» TASK PROMPT
Reproduce the listing exactly, please, with every line intact.

» EXTRACTED INFORMATION

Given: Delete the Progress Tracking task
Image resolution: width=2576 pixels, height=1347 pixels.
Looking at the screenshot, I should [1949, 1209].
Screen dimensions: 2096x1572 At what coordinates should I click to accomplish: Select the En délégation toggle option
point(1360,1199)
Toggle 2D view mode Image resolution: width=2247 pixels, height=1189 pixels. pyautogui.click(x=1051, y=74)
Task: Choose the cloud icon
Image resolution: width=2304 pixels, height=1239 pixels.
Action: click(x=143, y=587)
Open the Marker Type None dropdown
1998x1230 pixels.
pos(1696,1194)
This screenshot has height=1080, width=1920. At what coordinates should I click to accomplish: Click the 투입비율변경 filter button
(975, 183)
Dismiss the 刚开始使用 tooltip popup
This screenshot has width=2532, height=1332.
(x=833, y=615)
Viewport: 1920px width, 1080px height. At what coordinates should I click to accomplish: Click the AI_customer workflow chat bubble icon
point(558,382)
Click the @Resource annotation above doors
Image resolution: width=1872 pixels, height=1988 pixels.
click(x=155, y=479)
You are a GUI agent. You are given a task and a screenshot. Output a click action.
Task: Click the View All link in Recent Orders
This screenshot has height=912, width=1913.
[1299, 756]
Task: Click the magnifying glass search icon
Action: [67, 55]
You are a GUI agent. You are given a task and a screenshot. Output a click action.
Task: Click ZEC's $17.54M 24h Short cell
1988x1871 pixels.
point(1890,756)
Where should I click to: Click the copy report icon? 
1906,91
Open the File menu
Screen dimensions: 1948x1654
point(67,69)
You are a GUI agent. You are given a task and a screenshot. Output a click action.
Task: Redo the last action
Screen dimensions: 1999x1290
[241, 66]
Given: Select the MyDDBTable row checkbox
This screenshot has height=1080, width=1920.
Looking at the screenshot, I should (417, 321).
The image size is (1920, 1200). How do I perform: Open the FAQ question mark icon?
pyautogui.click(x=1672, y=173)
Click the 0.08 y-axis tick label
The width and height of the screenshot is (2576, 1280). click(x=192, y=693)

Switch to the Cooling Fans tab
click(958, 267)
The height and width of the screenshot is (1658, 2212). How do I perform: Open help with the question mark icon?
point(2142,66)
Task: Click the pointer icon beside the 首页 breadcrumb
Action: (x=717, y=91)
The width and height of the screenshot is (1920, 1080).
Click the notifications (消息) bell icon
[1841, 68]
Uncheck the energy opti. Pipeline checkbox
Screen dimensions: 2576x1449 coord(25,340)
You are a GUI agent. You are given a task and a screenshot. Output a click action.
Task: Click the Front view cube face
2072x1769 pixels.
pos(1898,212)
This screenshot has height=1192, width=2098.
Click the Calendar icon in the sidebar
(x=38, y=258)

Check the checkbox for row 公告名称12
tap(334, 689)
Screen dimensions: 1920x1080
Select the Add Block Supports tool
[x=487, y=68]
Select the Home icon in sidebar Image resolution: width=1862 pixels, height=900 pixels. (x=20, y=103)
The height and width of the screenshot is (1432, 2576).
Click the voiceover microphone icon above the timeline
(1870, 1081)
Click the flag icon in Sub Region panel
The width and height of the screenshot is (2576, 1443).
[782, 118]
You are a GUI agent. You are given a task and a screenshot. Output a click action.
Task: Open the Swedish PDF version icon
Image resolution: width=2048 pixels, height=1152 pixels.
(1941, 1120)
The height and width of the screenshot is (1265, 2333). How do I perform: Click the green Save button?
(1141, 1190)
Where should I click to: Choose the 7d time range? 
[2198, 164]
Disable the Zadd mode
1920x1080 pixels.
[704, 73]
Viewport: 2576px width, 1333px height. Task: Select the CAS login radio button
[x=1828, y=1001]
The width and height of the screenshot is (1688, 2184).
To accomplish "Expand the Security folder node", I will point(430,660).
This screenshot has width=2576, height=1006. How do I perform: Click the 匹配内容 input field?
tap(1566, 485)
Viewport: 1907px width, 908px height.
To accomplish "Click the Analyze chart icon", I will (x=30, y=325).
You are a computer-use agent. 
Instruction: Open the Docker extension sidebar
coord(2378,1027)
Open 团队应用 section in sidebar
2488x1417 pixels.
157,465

» OUTPUT
Given: Delete the Progress Tracking task
Image resolution: width=2576 pixels, height=1347 pixels.
Looking at the screenshot, I should [1949, 1209].
Screen dimensions: 2096x1572 At what coordinates should I click to accomplish: Select the En délégation toggle option
point(1360,1199)
Toggle 2D view mode Image resolution: width=2247 pixels, height=1189 pixels. pyautogui.click(x=1051, y=74)
Task: Choose the cloud icon
Image resolution: width=2304 pixels, height=1239 pixels.
Action: click(x=143, y=587)
Open the Marker Type None dropdown
1998x1230 pixels.
pos(1696,1194)
This screenshot has height=1080, width=1920. At what coordinates should I click to accomplish: Click the 투입비율변경 filter button
(975, 183)
Dismiss the 刚开始使用 tooltip popup
This screenshot has width=2532, height=1332.
(x=833, y=615)
Viewport: 1920px width, 1080px height. At what coordinates should I click to accomplish: Click the AI_customer workflow chat bubble icon
point(558,382)
Click the @Resource annotation above doors
Image resolution: width=1872 pixels, height=1988 pixels.
click(x=155, y=479)
You are a GUI agent. You are given a task and a screenshot. Output a click action.
Task: Click the View All link in Recent Orders
This screenshot has height=912, width=1913.
[1299, 756]
Task: Click the magnifying glass search icon
Action: [67, 55]
You are a GUI agent. You are given a task and a screenshot. Output a click action.
Task: Click ZEC's $17.54M 24h Short cell
1988x1871 pixels.
point(1890,756)
Where should I click to: Click the copy report icon? 
1906,91
Open the File menu
Screen dimensions: 1948x1654
point(67,69)
You are a GUI agent. You are given a task and a screenshot. Output a click action.
Task: Redo the last action
Screen dimensions: 1999x1290
[241, 66]
Given: Select the MyDDBTable row checkbox
This screenshot has height=1080, width=1920.
Looking at the screenshot, I should (417, 321).
The image size is (1920, 1200). How do I perform: Open the FAQ question mark icon?
pyautogui.click(x=1672, y=173)
Click the 0.08 y-axis tick label
The width and height of the screenshot is (2576, 1280). click(x=192, y=693)

Switch to the Cooling Fans tab
click(958, 267)
The height and width of the screenshot is (1658, 2212). How do I perform: Open help with the question mark icon?
point(2142,66)
Task: Click the pointer icon beside the 首页 breadcrumb
Action: (x=717, y=91)
The width and height of the screenshot is (1920, 1080).
Click the notifications (消息) bell icon
[1841, 68]
Uncheck the energy opti. Pipeline checkbox
Screen dimensions: 2576x1449 coord(25,340)
You are a GUI agent. You are given a task and a screenshot. Output a click action.
Task: Click the Front view cube face
2072x1769 pixels.
pos(1898,212)
This screenshot has height=1192, width=2098.
Click the Calendar icon in the sidebar
(x=38, y=258)

Check the checkbox for row 公告名称12
tap(334, 689)
Screen dimensions: 1920x1080
Select the Add Block Supports tool
[x=487, y=68]
Select the Home icon in sidebar Image resolution: width=1862 pixels, height=900 pixels. (x=20, y=103)
The height and width of the screenshot is (1432, 2576).
Click the voiceover microphone icon above the timeline
(1870, 1081)
Click the flag icon in Sub Region panel
The width and height of the screenshot is (2576, 1443).
[782, 118]
You are a GUI agent. You are given a task and a screenshot. Output a click action.
Task: Open the Swedish PDF version icon
Image resolution: width=2048 pixels, height=1152 pixels.
(1941, 1120)
The height and width of the screenshot is (1265, 2333). How do I perform: Click the green Save button?
(1141, 1190)
Where should I click to: Choose the 7d time range? 
[2198, 164]
Disable the Zadd mode
1920x1080 pixels.
[704, 73]
Viewport: 2576px width, 1333px height. Task: Select the CAS login radio button
[x=1828, y=1001]
The width and height of the screenshot is (1688, 2184).
To accomplish "Expand the Security folder node", I will point(430,660).
This screenshot has width=2576, height=1006. How do I perform: Click the 匹配内容 input field?
tap(1566, 485)
Viewport: 1907px width, 908px height.
To accomplish "Click the Analyze chart icon", I will (x=30, y=325).
You are a computer-use agent. 
Instruction: Open the Docker extension sidebar
coord(2378,1027)
Open 团队应用 section in sidebar
2488x1417 pixels.
157,465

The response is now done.